**Work task:** Using the material below, print the line that contains "Instruction: Click the left align text icon", the line that contains "Viewport: 621px width, 434px height.", and every line in between, exactly and nothing else.
Records for the exercise below:
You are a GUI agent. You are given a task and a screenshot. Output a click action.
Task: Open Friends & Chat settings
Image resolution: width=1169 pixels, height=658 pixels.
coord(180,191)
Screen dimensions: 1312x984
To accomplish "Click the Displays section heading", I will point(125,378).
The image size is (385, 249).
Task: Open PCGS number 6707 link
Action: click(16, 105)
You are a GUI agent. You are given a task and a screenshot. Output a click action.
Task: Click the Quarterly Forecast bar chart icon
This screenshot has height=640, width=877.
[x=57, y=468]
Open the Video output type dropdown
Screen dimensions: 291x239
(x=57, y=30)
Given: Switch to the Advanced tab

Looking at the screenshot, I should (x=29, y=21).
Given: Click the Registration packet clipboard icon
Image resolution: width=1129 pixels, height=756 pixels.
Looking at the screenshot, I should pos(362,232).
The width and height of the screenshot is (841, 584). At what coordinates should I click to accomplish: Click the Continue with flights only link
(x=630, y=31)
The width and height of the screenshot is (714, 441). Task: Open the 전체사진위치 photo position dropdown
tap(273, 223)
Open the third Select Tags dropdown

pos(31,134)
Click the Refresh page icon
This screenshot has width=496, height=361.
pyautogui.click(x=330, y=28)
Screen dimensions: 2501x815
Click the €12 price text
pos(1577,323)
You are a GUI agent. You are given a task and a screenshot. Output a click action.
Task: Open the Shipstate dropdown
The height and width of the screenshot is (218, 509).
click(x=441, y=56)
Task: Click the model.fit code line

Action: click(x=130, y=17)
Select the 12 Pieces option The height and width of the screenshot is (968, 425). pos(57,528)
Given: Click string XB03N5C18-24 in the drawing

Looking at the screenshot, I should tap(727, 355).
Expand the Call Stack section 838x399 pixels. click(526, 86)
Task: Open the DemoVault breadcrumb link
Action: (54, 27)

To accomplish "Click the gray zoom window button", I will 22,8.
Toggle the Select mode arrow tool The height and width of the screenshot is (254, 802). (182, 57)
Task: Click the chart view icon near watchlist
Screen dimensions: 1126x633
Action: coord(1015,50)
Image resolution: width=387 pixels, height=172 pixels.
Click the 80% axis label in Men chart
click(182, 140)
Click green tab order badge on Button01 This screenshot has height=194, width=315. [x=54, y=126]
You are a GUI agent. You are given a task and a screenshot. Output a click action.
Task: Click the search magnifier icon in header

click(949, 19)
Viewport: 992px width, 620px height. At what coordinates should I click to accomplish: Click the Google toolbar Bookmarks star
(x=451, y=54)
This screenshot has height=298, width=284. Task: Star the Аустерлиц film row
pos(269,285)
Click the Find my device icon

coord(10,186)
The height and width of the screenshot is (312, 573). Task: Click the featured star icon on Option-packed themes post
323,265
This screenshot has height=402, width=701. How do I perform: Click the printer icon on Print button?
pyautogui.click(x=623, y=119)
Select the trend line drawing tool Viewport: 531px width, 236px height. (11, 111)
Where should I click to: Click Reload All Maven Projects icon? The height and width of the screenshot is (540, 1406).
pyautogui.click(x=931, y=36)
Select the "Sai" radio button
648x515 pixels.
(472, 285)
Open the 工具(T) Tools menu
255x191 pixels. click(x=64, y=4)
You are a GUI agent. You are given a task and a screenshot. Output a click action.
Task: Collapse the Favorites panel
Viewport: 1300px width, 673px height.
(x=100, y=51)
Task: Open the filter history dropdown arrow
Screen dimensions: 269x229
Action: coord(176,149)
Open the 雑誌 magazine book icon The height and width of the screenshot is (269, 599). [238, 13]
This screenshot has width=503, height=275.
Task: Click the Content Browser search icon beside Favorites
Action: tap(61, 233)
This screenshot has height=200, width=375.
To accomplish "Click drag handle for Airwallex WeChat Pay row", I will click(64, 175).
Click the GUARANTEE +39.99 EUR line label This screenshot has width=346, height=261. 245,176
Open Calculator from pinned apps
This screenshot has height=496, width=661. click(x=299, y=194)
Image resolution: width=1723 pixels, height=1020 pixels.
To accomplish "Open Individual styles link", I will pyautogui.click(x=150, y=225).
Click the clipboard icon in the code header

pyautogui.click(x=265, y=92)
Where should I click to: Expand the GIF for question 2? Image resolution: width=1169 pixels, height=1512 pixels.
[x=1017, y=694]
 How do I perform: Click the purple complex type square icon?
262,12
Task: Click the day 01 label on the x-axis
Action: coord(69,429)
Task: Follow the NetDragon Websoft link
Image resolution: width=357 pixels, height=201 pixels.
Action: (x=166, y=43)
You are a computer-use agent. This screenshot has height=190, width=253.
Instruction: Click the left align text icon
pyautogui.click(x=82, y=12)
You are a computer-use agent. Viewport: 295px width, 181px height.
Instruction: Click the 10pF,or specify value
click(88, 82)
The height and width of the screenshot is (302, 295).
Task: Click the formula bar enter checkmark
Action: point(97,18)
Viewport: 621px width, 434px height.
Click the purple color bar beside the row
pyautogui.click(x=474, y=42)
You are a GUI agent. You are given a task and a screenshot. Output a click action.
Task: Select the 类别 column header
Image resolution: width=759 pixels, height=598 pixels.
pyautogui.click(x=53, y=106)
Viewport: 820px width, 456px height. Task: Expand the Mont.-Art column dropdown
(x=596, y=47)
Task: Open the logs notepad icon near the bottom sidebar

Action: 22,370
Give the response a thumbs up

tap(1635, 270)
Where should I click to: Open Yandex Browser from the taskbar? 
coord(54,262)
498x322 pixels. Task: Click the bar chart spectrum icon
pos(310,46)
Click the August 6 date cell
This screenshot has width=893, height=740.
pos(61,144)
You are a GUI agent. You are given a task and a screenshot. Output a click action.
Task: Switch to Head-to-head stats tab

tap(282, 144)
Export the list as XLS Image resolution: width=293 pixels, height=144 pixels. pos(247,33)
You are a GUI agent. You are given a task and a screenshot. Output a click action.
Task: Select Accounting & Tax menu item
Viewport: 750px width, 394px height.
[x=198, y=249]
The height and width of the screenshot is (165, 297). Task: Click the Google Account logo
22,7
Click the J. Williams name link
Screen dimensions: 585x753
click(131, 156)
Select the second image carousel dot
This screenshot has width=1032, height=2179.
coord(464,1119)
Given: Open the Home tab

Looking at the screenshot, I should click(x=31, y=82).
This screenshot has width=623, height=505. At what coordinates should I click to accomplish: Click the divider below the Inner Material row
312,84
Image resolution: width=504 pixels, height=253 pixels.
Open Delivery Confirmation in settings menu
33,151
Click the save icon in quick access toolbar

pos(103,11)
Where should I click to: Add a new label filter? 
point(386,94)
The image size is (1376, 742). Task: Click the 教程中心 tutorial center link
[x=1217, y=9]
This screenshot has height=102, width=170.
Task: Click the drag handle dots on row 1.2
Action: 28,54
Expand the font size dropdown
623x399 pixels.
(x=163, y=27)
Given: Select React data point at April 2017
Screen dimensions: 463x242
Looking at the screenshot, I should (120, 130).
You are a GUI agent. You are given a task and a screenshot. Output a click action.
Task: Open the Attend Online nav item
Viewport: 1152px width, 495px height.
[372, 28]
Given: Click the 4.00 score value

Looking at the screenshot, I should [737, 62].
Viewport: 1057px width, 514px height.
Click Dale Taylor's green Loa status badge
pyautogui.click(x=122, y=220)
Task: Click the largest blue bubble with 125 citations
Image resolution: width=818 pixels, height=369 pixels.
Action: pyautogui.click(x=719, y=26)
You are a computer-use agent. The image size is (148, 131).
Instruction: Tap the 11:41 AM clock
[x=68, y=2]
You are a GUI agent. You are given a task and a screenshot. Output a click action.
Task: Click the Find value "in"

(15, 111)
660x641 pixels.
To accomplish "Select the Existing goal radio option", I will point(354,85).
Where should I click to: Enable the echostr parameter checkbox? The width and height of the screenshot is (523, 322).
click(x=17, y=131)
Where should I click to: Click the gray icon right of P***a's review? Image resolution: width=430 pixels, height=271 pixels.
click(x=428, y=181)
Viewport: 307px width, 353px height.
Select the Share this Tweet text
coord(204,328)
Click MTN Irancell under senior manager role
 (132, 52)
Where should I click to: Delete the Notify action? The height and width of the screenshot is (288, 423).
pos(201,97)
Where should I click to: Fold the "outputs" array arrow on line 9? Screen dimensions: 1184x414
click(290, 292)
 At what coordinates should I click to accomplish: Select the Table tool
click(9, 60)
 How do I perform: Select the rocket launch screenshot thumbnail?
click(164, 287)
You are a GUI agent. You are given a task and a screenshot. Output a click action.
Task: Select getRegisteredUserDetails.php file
End of Records for the exercise.
**Solved exercise:**
Instruction: Click the left align text icon
pyautogui.click(x=82, y=12)
You are a computer-use agent. Viewport: 295px width, 181px height.
Instruction: Click the 10pF,or specify value
click(88, 82)
The height and width of the screenshot is (302, 295).
Task: Click the formula bar enter checkmark
Action: point(97,18)
Viewport: 621px width, 434px height.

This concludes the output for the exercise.